The UNBA Committee highlighted the risks of the anti-SLAPP bill
Efforts to protect the public interest from judicial pressure should not lead to the dismantling of the fundamental principles of civil procedure. Therefore, the proposed mechanisms for countering strategic lawsuits against public participation require a conceptual review and alignment with current procedural legislation.
These conclusions were reached by the UNBA Committee on information policy and media relations following an analysis of the draft law «On the protection of persons engaged in public participation from manifestly unfounded claims or abuse of legal proceedings».
The draft was developed by a working group under the Verkhovna Rada Committee on freedom of speech, established to develop mechanisms to counter strategic lawsuits against public participation (SLAPP).

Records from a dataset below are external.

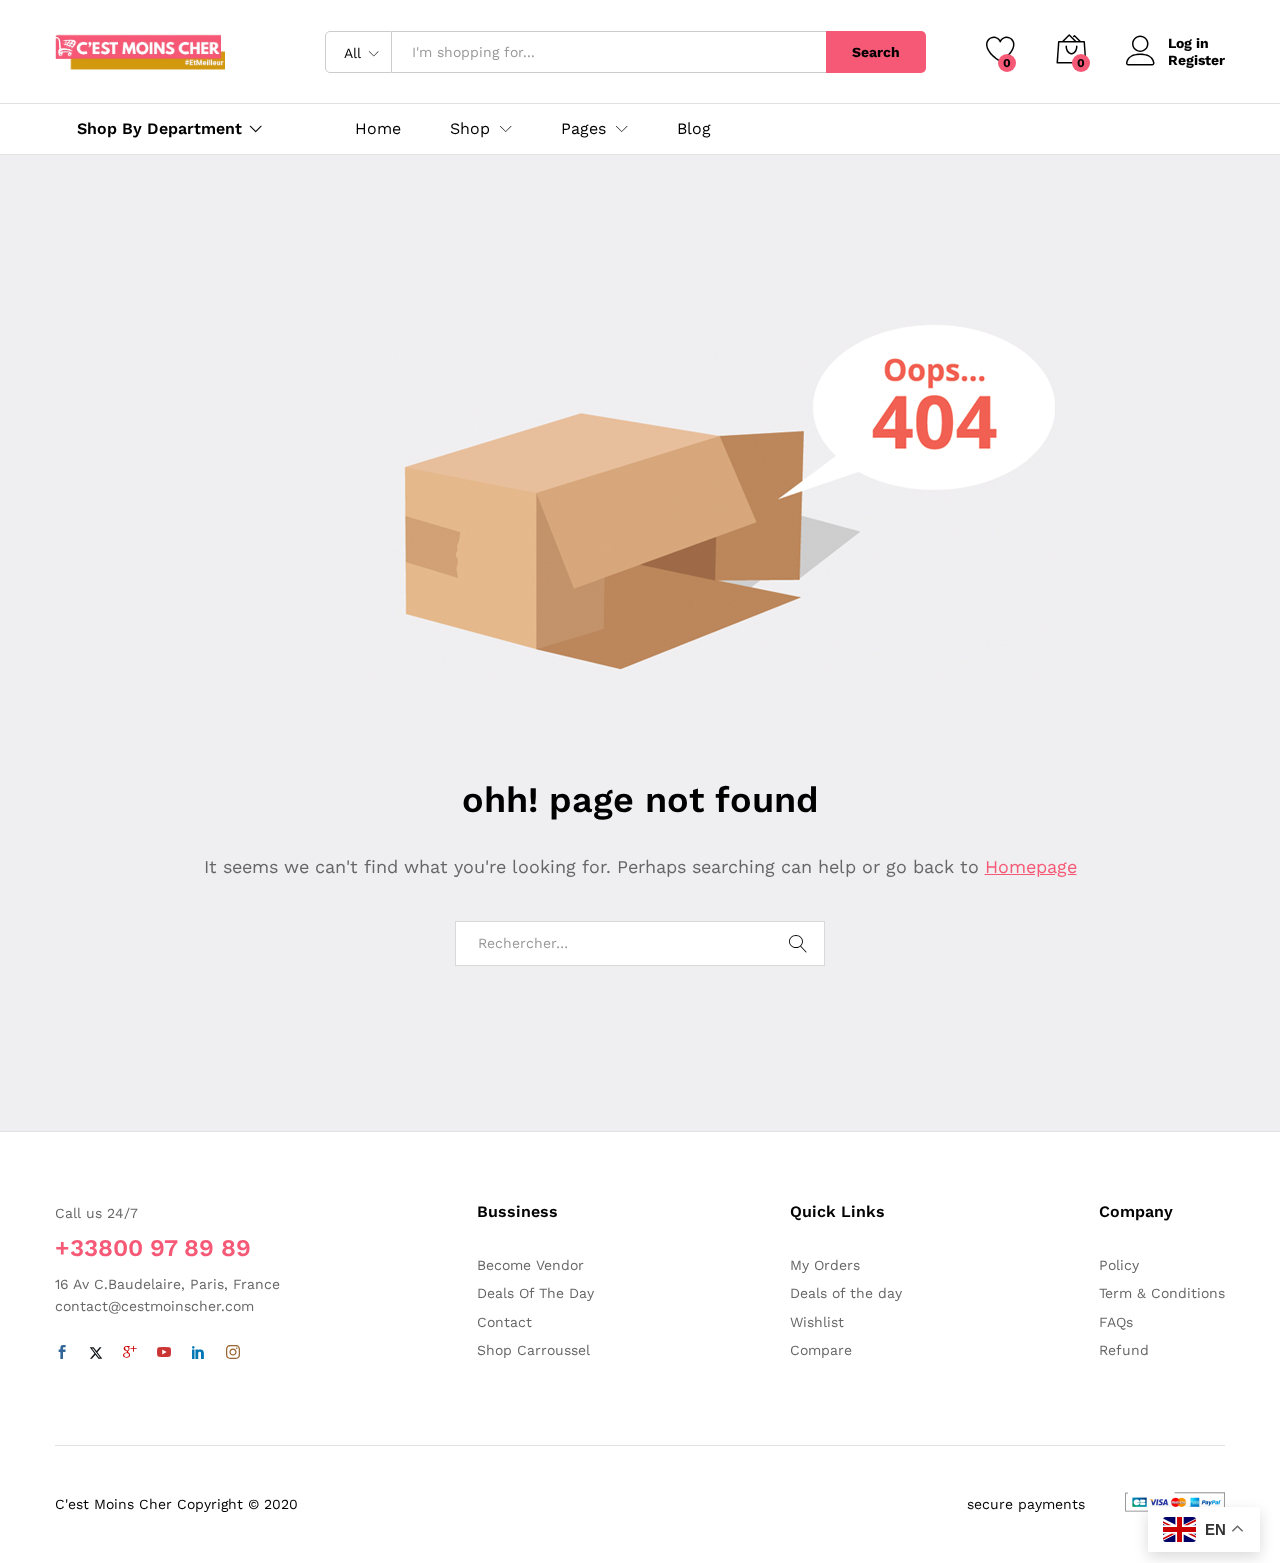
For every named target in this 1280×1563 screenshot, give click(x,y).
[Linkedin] (198, 1353)
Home (378, 129)
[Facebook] (62, 1353)
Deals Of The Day (535, 1293)
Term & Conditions (1162, 1293)
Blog (694, 129)
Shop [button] (470, 129)
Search (876, 52)
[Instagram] (233, 1353)
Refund (1124, 1350)
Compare (821, 1350)
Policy (1119, 1265)
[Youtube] (164, 1353)
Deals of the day (846, 1293)
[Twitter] (96, 1353)
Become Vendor (530, 1265)
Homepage (1031, 866)
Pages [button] (583, 129)
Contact (504, 1322)
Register (1196, 60)
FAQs (1116, 1322)
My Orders (825, 1265)
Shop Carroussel (533, 1350)
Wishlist (817, 1322)
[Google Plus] (130, 1353)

The document proposes establishing safeguards to protect civic engagement and civic participants from the abuse of legal proceedings, regardless of the type of judicial process. It introduces the concepts of civic engagement, civic participant, matters of public interest, and the abuse of legal proceedings against civic engagement. The draft also provides for state protection of civic participants and their close relatives, access to legal aid, the involvement of the Verkhovna Rada Commissioner for Human Rights, specific rules regarding evidence, compensation for moral harm, out-of-court dispute resolution, the maintenance of court statistics, and the creation of a Unified State Register of cases involving the abuse of legal proceedings against civic participation.

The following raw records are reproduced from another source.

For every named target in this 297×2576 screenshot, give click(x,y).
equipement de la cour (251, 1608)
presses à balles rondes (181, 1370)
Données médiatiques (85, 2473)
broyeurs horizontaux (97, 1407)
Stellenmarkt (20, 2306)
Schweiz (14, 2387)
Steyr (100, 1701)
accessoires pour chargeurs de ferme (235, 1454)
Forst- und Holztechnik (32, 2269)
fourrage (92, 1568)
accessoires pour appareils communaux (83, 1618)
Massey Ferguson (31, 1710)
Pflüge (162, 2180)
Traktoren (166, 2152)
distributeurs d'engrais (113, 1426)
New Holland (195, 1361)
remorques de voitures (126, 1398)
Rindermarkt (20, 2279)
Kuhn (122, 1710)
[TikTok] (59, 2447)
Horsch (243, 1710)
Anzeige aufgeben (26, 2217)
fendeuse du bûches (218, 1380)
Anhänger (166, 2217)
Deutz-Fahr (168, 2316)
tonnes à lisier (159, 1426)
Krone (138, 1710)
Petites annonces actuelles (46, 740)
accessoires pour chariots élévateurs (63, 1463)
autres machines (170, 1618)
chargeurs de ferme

Despite the stated goal of implementing European approaches to protecting freedom of speech, the bill contains provisions that could restrict the right of access to the courts, create conflicts with procedural law, and violate the principle of equality of the parties. Advocates have drawn attention to this. The UNBA Committee identified several systemic risks that make it impossible to adopt the bill in its current form.
One such risk is the overly broad definition of the term «public participant». The proposed model allows a wide range of individuals to claim this status. At the same time, the bill links special guarantees and support mechanisms — including access to free legal aid and the possibility of applying security measures — to this very status, which creates conditions for defendants themselves to manipulate the instruments of justice.
A separate concern relates to the mixing of institutions from different branches of law. The bill proposes taking into account the intent of the public participant when deciding on compensation for moral harm. The Committee notes that such an approach is inconsistent with the logic of civil liability, which is not limited solely to intentional forms of fault. An even greater inconsistency, in the advocates’ view, is the attempt to extend the scope of the law on the security of persons participating in criminal proceedings to parties in ordinary civil proceedings.
Another set of comments concerns the criteria by which the court must assess potential abuse of the judicial process. These include, in particular, «financial advantage», «political or social influence» or other imbalances in the parties’ positions. The Committee believes that such wording could grant the court excessive discretion and make the exercise of the right to judicial protection contingent on the plaintiff’s financial status or social standing. This would narrow the constitutionally guaranteed right to judicial protection of honor, dignity, and business reputation for individuals who have become targets of false information.
The Committee also drew attention to the proposed method of legislative regulation. The draft seeks to establish rules regarding the abuse of procedural rights, standards of proof, court costs, and the refund of court fees through a separate law. At the same time, such issues fall within the scope of procedural law and should be regulated in the relevant procedural codes.